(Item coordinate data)
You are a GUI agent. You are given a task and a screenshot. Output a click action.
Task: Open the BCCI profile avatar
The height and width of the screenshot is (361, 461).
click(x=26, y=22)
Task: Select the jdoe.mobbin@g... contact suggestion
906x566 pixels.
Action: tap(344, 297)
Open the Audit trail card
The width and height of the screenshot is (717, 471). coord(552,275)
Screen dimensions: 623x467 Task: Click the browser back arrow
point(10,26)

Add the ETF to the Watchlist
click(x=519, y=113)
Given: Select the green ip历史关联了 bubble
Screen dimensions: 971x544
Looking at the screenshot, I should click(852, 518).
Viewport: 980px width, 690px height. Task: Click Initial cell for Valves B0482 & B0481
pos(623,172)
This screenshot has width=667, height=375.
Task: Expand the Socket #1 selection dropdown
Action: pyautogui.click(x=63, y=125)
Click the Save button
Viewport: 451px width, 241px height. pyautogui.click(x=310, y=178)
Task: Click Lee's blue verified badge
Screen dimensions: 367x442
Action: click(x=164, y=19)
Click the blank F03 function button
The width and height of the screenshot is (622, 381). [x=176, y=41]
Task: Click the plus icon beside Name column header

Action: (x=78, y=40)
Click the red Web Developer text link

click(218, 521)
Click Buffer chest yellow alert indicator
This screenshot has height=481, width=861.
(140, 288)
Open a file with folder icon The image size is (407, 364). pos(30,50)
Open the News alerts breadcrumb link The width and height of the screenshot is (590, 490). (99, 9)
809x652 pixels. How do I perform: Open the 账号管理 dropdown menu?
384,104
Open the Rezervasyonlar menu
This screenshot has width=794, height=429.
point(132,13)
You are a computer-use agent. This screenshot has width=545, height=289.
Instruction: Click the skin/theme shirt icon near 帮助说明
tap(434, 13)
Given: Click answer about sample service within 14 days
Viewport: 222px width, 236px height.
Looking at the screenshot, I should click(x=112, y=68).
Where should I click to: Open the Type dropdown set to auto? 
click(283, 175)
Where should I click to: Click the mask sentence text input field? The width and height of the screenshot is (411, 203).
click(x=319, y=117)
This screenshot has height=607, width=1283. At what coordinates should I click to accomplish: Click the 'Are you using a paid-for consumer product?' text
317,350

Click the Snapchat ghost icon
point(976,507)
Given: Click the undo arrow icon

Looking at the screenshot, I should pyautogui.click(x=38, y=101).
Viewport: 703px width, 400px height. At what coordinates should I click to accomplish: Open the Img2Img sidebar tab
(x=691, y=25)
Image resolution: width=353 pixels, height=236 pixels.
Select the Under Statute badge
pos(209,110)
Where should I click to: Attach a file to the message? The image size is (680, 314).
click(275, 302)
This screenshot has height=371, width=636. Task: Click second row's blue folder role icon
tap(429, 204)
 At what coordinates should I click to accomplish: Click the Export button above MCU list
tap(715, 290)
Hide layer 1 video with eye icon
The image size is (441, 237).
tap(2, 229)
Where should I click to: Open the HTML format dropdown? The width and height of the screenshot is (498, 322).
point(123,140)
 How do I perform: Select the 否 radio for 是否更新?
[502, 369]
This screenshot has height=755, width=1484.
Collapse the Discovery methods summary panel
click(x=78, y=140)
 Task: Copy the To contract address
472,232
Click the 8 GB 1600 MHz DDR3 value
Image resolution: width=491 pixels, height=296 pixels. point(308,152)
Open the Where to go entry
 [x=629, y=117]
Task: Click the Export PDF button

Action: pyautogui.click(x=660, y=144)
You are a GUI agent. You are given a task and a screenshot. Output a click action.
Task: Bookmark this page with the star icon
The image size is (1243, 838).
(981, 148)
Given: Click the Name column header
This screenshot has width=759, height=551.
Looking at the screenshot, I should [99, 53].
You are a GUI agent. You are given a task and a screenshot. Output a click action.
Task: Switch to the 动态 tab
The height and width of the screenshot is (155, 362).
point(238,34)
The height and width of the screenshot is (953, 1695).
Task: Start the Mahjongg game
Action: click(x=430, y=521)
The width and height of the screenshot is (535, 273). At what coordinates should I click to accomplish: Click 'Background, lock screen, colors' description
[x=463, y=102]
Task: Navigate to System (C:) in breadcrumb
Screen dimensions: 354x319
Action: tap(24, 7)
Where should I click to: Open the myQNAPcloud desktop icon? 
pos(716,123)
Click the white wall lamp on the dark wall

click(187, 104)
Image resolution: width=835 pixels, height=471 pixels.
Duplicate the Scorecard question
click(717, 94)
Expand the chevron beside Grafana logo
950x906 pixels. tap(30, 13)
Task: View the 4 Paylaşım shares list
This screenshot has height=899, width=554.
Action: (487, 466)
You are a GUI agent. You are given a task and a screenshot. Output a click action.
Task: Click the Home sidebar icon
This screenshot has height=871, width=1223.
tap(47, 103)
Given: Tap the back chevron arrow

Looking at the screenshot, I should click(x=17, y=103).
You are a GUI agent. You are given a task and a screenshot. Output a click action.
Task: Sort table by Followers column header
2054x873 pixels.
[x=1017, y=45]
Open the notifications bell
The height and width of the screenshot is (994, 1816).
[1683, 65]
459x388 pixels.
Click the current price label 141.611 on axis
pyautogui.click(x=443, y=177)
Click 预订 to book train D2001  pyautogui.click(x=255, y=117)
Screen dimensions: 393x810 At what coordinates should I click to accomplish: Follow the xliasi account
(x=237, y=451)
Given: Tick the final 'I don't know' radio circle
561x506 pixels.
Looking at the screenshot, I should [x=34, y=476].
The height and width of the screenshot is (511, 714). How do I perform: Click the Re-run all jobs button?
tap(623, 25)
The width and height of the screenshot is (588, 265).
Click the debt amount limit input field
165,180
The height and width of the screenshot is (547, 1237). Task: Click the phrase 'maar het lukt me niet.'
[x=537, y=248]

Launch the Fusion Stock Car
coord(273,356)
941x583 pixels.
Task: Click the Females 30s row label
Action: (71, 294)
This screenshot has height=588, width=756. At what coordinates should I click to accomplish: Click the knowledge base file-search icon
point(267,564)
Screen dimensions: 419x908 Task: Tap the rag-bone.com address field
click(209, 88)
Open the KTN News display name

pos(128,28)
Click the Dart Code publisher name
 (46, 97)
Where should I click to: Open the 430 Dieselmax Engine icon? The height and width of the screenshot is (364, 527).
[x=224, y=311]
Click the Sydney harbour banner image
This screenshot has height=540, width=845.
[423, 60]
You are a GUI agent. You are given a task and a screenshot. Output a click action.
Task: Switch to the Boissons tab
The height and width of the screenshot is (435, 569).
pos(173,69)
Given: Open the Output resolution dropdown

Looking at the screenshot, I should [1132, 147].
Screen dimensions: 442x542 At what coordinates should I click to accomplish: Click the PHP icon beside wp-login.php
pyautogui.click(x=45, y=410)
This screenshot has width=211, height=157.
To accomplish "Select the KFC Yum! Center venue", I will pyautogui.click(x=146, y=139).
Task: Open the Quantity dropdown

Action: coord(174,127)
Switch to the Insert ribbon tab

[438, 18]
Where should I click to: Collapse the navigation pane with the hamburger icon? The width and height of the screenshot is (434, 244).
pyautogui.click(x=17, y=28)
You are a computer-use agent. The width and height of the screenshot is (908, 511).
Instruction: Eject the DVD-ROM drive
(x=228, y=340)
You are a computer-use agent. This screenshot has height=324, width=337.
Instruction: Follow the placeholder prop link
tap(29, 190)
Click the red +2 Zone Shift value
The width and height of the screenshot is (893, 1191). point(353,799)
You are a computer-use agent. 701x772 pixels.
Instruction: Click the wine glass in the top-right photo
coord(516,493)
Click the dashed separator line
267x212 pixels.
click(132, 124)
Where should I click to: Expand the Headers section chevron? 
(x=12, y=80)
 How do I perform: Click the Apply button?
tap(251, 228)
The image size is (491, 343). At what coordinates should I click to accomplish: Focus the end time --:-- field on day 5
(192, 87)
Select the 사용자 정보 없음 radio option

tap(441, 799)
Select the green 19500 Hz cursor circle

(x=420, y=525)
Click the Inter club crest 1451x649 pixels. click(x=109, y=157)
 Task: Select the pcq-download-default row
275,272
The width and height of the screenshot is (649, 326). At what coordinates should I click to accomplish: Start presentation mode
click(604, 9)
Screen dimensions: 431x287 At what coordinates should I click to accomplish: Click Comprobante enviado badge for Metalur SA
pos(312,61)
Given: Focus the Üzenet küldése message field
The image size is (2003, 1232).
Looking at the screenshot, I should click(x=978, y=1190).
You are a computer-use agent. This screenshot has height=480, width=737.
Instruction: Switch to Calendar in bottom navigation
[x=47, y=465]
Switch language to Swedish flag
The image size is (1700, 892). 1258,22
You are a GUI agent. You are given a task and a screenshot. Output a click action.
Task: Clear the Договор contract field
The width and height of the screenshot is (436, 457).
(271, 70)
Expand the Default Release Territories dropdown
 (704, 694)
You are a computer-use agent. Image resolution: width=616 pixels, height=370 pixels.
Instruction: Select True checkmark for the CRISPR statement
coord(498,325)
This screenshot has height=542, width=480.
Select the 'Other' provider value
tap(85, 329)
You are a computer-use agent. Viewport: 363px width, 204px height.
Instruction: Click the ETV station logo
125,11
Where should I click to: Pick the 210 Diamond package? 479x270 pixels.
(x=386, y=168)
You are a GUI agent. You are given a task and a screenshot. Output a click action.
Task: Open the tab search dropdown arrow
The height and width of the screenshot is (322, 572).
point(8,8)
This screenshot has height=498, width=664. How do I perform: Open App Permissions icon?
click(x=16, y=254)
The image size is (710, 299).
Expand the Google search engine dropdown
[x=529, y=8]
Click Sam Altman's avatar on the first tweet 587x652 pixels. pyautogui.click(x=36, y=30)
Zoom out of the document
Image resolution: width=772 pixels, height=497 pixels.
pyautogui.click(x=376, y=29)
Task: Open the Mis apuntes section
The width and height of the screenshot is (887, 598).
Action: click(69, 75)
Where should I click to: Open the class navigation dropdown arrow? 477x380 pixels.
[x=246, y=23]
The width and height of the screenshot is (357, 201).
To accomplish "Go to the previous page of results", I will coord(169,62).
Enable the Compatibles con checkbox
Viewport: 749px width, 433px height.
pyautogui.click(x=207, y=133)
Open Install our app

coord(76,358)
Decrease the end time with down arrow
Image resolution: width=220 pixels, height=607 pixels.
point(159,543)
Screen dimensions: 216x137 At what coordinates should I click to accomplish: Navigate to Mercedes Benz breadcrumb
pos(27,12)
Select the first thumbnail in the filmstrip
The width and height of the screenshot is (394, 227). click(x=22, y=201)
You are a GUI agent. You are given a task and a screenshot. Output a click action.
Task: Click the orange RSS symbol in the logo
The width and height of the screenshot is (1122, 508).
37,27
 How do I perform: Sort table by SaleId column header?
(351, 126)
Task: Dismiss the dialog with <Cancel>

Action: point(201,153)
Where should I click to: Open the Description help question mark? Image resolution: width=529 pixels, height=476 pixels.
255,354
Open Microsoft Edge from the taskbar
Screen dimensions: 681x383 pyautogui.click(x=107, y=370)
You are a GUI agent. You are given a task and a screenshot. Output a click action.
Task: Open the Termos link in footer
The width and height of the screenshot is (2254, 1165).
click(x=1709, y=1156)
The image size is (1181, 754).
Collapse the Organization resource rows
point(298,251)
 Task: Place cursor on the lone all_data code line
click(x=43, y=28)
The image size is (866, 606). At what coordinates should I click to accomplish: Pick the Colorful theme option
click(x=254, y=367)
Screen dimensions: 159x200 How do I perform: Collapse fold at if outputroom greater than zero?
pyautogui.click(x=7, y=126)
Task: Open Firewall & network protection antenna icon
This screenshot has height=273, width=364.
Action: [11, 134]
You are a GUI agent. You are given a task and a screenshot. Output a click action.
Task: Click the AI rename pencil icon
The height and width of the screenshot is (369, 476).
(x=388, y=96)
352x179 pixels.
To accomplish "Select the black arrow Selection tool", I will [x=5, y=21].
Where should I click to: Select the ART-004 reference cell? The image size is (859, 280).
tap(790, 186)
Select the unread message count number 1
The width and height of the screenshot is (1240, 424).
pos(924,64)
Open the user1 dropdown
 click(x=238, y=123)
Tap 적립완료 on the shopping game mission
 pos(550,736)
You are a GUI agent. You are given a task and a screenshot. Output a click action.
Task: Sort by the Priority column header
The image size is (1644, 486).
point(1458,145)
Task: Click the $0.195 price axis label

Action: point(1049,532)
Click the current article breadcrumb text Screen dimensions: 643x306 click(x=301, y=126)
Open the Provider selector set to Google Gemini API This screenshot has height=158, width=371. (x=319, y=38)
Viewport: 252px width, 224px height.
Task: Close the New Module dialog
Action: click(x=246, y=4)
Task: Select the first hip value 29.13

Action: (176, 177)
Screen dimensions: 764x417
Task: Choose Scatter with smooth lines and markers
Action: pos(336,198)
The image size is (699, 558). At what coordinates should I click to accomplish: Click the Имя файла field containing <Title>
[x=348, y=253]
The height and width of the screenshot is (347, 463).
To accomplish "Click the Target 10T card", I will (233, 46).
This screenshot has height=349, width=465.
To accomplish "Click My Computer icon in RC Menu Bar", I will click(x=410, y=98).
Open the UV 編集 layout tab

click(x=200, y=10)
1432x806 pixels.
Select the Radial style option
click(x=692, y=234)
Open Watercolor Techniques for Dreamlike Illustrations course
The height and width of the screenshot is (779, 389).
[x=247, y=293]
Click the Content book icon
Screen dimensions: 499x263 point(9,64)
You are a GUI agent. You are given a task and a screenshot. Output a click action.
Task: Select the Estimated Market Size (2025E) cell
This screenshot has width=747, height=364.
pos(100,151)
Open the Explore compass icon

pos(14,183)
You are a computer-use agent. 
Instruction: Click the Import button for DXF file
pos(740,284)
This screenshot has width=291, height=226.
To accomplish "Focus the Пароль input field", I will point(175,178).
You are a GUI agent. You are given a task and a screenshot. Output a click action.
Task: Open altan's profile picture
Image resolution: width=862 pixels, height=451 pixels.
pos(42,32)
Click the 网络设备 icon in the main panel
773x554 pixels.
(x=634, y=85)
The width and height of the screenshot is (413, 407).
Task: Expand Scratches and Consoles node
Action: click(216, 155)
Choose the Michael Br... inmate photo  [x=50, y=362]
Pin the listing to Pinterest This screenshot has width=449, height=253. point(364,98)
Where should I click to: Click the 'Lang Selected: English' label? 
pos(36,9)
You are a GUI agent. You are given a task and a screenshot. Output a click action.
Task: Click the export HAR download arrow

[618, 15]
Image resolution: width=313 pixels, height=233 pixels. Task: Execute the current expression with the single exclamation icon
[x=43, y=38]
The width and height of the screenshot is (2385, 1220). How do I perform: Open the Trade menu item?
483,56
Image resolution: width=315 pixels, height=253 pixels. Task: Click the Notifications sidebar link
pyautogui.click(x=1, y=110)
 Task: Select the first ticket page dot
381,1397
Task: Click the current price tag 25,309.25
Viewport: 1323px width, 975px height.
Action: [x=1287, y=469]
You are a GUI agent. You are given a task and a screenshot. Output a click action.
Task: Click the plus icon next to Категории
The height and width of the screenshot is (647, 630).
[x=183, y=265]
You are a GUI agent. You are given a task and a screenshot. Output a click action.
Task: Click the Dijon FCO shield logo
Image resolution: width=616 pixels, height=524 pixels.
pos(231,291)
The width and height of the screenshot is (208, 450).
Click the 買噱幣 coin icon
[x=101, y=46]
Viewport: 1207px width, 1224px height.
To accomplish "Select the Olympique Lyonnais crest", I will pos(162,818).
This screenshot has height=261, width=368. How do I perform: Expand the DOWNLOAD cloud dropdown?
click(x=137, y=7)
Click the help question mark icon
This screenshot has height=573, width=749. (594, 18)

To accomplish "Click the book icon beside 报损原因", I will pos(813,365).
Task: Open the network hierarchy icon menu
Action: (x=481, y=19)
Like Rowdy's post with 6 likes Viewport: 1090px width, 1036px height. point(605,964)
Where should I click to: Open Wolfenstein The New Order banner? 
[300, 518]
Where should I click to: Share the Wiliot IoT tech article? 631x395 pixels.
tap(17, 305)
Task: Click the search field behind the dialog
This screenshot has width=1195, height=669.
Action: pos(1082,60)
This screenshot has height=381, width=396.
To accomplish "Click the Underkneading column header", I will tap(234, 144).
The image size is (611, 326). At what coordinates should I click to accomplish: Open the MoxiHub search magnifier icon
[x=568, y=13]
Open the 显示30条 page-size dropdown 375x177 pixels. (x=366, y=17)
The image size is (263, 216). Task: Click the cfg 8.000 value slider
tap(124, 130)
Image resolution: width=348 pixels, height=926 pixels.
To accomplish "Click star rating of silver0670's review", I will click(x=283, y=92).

**Instructions to follow**: Repeat the items verbatim, starting with the line containing "352x179 pixels." and going on through the line containing "Action: click(x=246, y=4)", both lines included.

**Output for this exercise**:
352x179 pixels.
To accomplish "Select the black arrow Selection tool", I will [x=5, y=21].
Where should I click to: Select the ART-004 reference cell? The image size is (859, 280).
tap(790, 186)
Select the unread message count number 1
The width and height of the screenshot is (1240, 424).
pos(924,64)
Open the user1 dropdown
 click(x=238, y=123)
Tap 적립완료 on the shopping game mission
 pos(550,736)
You are a GUI agent. You are given a task and a screenshot. Output a click action.
Task: Sort by the Priority column header
The image size is (1644, 486).
point(1458,145)
Task: Click the $0.195 price axis label

Action: point(1049,532)
Click the current article breadcrumb text Screen dimensions: 643x306 click(x=301, y=126)
Open the Provider selector set to Google Gemini API This screenshot has height=158, width=371. (x=319, y=38)
Viewport: 252px width, 224px height.
Task: Close the New Module dialog
Action: click(x=246, y=4)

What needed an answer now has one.